*What the task asks*: Scan the entries that follow and give only the number of lines containing "will".

*** Input Section Begins ***

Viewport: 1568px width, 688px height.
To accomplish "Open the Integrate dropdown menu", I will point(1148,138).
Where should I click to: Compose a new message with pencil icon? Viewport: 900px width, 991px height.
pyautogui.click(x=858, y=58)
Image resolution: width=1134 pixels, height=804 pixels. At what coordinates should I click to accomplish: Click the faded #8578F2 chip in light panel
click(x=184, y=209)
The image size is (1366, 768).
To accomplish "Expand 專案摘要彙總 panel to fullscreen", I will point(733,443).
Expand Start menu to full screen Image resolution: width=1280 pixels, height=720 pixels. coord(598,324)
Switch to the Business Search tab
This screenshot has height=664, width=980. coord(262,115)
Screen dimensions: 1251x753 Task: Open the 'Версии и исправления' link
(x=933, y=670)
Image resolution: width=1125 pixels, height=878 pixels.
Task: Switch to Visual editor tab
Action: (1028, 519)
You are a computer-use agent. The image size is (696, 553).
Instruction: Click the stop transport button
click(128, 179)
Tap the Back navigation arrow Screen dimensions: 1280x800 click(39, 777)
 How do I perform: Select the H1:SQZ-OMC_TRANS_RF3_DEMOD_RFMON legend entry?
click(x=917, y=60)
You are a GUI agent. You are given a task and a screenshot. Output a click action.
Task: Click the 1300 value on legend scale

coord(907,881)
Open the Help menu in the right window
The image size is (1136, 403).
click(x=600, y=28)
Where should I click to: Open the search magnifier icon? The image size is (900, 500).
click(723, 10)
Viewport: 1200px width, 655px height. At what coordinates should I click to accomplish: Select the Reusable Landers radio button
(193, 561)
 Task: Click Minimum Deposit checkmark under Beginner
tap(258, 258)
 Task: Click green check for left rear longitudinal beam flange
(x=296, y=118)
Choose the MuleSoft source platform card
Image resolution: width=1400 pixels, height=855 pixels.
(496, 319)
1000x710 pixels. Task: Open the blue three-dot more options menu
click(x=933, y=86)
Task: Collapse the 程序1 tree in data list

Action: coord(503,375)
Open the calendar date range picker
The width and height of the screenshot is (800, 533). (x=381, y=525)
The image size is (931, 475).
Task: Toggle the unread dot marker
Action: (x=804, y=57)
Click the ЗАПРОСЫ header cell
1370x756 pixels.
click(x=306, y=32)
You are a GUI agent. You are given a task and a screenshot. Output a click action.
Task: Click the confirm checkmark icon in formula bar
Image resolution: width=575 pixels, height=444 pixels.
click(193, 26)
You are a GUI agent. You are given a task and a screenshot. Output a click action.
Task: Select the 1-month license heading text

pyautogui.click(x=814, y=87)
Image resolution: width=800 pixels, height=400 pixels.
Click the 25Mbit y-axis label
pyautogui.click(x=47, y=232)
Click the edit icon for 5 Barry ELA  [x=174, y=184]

*** Input Section Ends ***

*Expected answer*: 2